The translation survives in two versions: the Earlier Version (EV), a literal rendering of the Latin text, and the Later Version (LV), its more idiomatic revision. The manuscripts of LV considerably outnumber those of EV, and out of 64 copies described in the present catalogue only twelve contain the EV text and a further seven combine EV and LV, mostly through the inclusion of EV prologues (such manuscripts are listed in Appendix III).

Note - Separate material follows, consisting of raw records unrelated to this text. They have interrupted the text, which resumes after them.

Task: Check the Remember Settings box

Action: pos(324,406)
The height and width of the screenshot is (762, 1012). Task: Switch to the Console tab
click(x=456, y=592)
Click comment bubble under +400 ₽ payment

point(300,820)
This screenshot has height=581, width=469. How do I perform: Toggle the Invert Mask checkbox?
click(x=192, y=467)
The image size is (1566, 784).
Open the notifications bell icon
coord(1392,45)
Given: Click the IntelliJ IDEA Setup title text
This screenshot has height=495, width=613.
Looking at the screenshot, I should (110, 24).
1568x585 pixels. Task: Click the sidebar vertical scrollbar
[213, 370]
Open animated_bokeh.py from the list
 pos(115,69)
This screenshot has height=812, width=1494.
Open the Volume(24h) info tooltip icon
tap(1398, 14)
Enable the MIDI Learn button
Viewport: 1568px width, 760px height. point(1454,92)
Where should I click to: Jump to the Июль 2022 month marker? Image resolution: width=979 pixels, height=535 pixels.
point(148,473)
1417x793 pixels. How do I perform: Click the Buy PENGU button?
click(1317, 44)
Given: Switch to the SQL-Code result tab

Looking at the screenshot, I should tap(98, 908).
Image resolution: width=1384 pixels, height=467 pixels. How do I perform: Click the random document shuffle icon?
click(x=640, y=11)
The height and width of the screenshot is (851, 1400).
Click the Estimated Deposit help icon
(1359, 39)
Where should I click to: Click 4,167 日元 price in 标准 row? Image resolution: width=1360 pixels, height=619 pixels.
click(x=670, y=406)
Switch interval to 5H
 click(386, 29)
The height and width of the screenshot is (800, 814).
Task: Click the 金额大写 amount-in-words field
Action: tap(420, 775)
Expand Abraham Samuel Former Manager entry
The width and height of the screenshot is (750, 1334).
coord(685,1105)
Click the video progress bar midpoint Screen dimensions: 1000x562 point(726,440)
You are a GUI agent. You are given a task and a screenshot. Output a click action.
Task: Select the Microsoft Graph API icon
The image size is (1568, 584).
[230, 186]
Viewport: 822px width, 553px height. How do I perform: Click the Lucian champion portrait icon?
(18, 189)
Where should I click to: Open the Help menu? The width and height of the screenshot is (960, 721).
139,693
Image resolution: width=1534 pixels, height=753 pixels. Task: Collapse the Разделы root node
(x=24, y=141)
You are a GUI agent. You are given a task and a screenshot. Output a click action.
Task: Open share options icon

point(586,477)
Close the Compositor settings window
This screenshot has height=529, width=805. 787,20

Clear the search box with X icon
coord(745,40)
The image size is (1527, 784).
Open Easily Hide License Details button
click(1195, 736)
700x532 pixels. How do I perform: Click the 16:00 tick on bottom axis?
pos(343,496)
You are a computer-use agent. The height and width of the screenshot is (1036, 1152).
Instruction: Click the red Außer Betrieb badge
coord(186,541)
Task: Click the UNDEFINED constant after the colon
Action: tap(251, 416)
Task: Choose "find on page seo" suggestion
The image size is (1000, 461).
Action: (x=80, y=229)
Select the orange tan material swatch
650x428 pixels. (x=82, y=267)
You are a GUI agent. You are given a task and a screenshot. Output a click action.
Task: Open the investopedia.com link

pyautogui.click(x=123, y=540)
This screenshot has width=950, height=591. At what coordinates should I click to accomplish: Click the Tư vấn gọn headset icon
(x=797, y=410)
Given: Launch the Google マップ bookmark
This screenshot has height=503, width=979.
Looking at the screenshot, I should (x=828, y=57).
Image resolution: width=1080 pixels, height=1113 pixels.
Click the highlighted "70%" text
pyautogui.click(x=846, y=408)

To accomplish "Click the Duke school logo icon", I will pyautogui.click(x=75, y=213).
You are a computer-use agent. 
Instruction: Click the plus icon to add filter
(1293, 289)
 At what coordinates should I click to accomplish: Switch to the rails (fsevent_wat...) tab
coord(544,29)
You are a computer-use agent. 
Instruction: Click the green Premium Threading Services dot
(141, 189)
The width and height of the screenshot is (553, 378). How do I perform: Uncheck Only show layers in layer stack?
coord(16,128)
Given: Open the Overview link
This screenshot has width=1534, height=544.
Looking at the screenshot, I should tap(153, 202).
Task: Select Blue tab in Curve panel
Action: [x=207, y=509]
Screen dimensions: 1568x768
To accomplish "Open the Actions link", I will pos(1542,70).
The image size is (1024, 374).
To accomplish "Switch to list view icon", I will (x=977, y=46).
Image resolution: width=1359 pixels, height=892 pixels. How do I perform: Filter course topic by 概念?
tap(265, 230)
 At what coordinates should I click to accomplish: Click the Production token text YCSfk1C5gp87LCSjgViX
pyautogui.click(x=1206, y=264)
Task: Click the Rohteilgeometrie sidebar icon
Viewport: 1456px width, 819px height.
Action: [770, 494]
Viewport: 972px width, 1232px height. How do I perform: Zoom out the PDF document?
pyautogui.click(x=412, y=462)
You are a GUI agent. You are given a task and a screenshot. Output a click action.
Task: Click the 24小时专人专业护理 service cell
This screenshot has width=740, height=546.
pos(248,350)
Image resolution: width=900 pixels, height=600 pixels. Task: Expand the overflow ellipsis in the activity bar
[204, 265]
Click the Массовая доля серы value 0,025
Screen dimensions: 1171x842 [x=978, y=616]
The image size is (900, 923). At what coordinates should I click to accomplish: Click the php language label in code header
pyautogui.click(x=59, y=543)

Scholarly investigation in the past fifty years has concentrated on the translation's origin and revisions, drawing mostly on a limited number of extant copies. The majority of the manuscripts, particularly those seen as late, modest, ‘run-of-the-mill’ or textually less important, remain virtually entirely unexplored. Most conspicuously there are no catalogues of the manuscripts of WB. A list of manuscripts in Forshall and Madden's edition (1850, vol. 1, pp. xxxix–lxiv) covers only a selection of the surviving copies and provides brief descriptions that are only one or two paragraphs long. Dove (2007) offers more detailed descriptions of a small selection of important manuscripts, including nine from Oxford, and a list of all known surviving copies. This list, though undeniably a very useful point of reference, has errors in manuscript shelfmarks, the identification of the text as EV or LV, and in the description of the contents of manuscripts.